> _YOUR TASK_
Every line below from the one containing "Task: Click the admin user icon" through the one containing "The height and width of the screenshot is (1020, 1753)." is to be printed exactly, with the pictures omitted.

> _INFORMATION SHOWN_
::::::::
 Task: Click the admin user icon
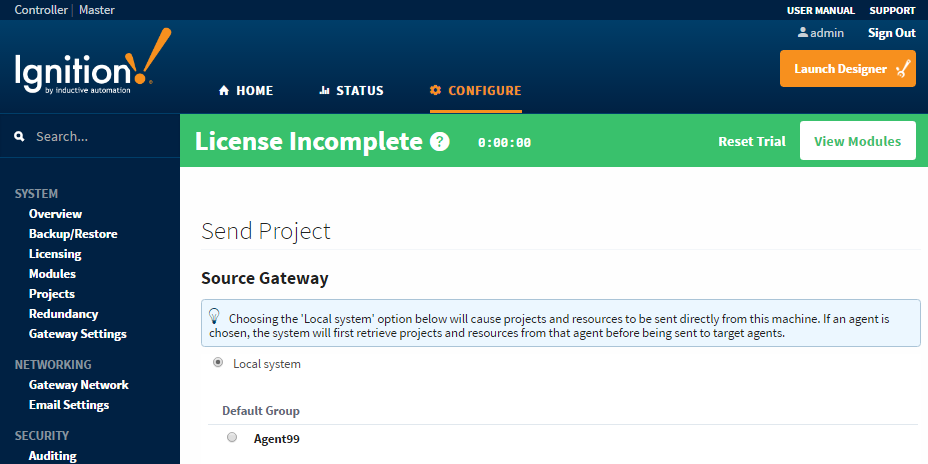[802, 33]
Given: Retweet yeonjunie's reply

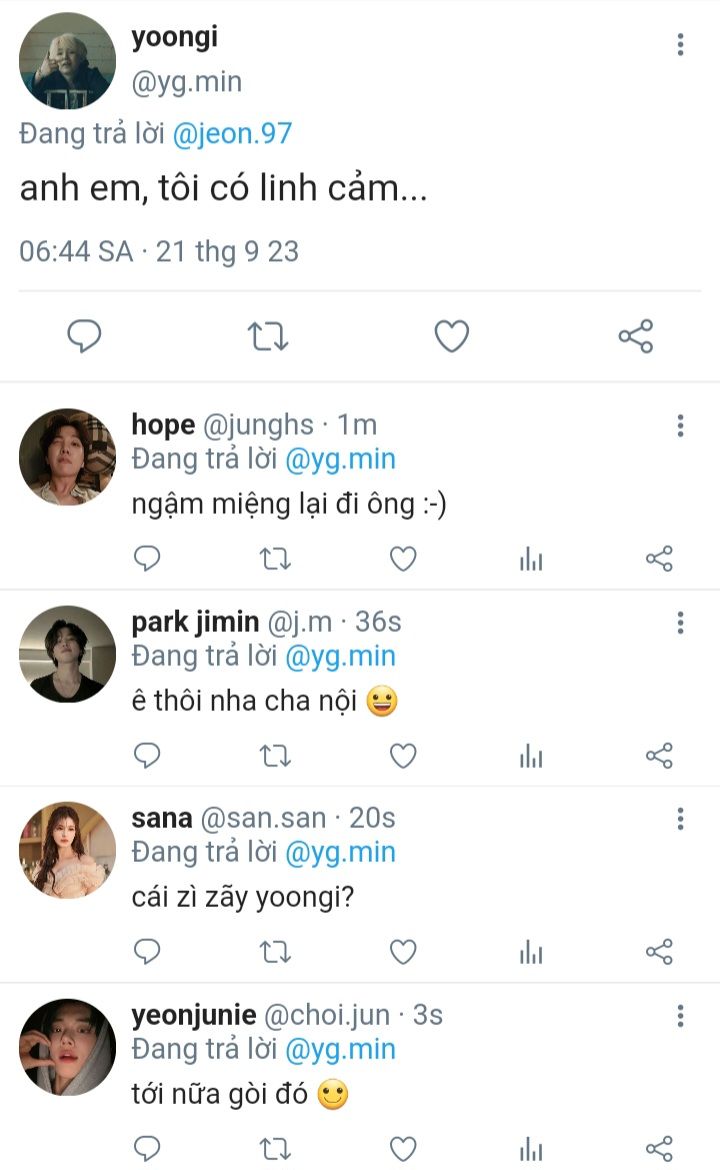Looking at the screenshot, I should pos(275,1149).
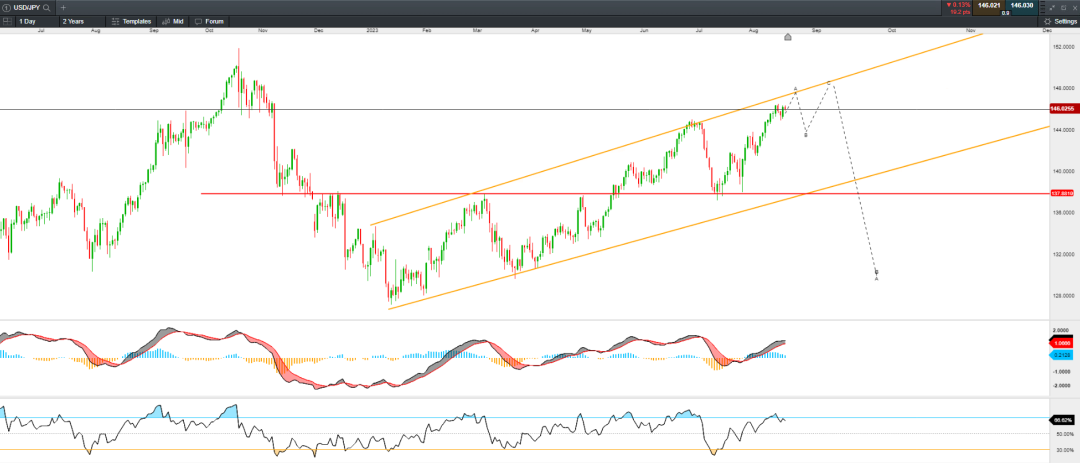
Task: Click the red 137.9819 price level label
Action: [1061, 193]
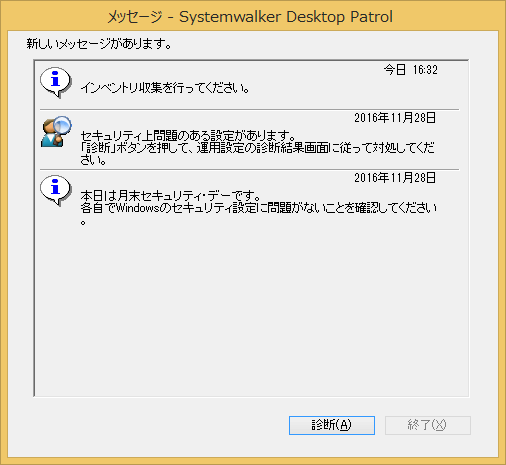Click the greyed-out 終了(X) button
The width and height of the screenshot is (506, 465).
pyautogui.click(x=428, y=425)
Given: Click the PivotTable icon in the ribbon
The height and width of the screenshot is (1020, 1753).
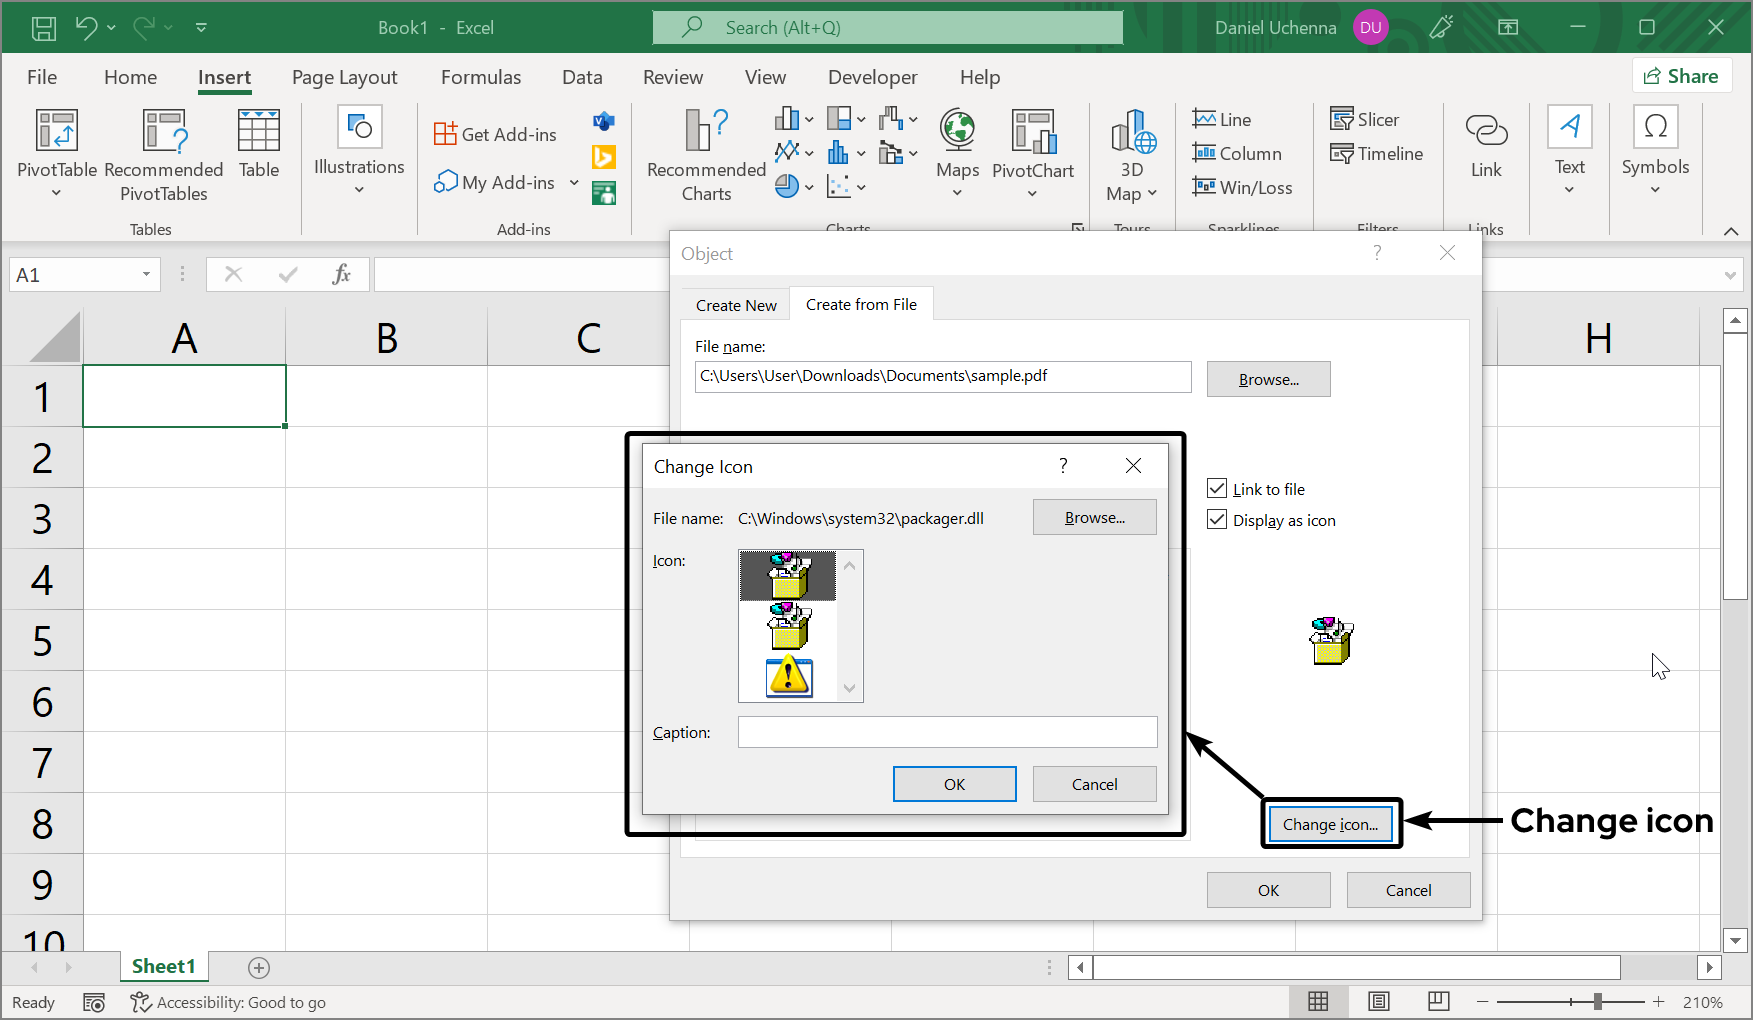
::::::::
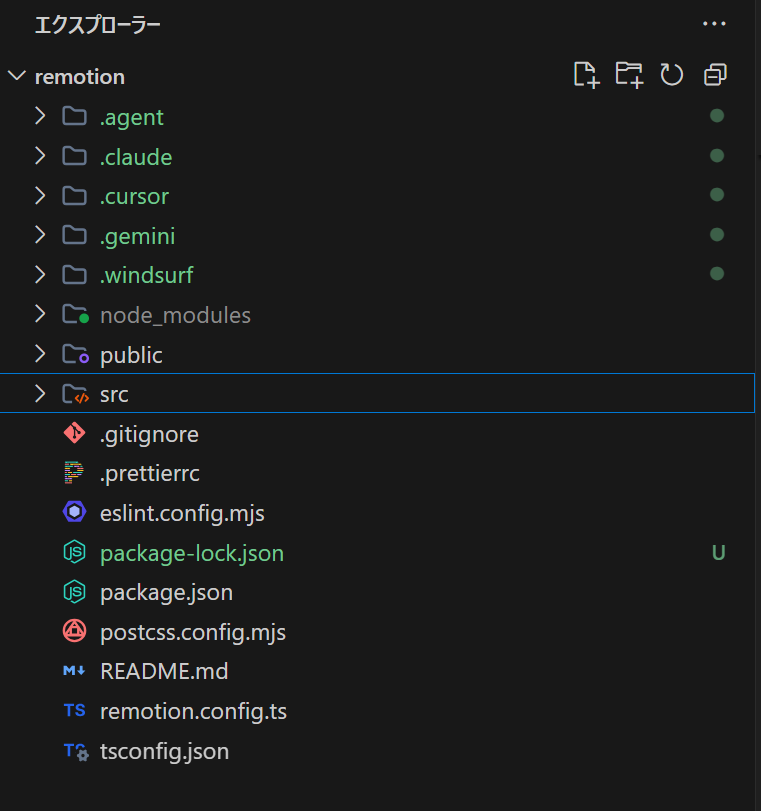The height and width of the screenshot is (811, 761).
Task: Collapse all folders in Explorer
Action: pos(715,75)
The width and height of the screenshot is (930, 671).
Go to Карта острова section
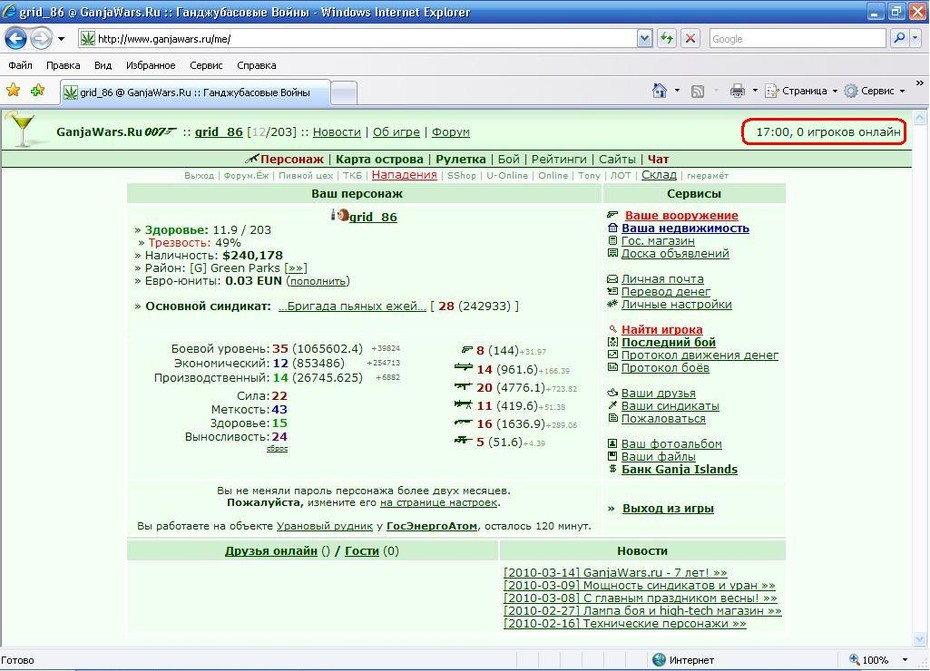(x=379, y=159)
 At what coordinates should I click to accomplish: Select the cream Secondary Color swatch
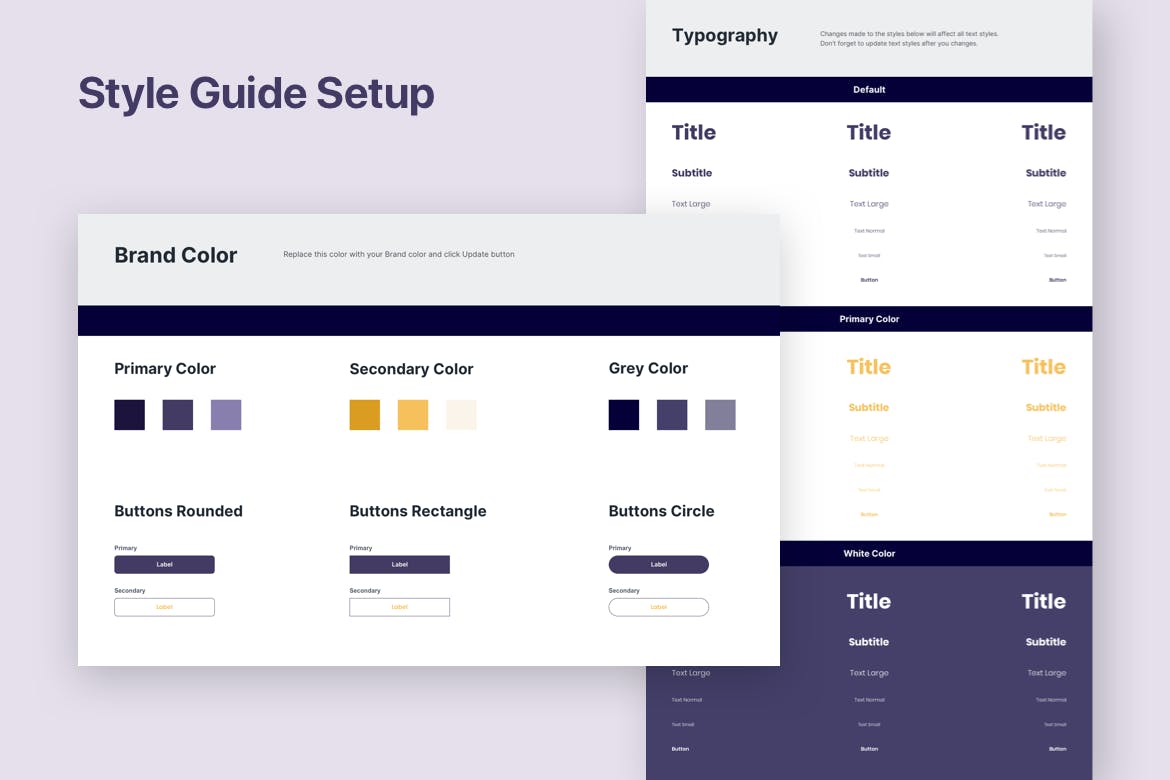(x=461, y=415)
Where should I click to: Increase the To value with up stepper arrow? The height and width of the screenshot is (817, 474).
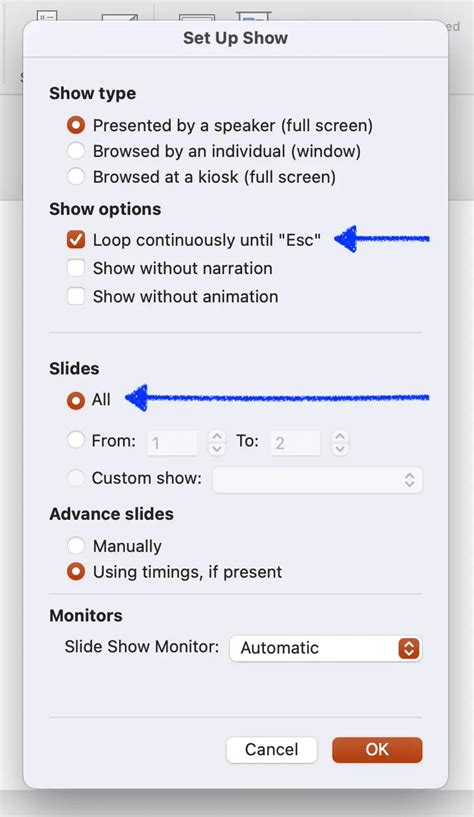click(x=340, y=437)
::::::::
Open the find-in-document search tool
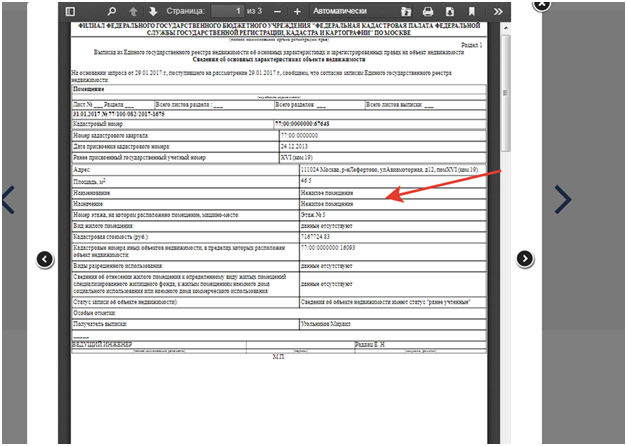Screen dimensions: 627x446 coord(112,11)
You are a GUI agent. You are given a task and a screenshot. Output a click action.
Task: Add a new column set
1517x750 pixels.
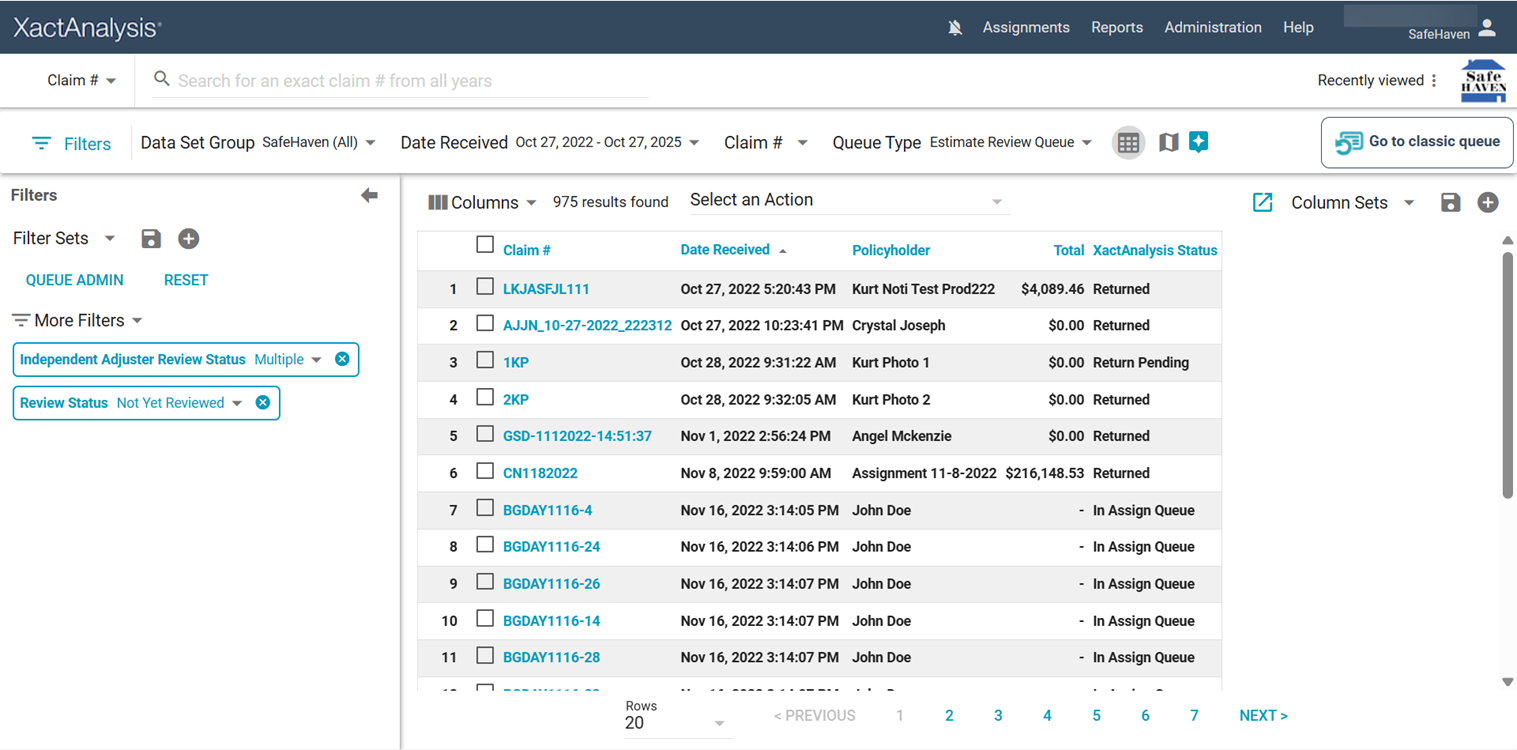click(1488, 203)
::::::::
> _EXERCISE SOLUTION_
 Task: Click the admin user icon
[802, 33]
Given: Retweet yeonjunie's reply

Looking at the screenshot, I should pos(275,1149).
Task: Click the red 137.9819 price level label
Action: [1061, 193]
Click the greyed-out 終了(X) button
The width and height of the screenshot is (506, 465).
pyautogui.click(x=428, y=425)
Given: Click the PivotTable icon in the ribbon
The height and width of the screenshot is (1020, 1753).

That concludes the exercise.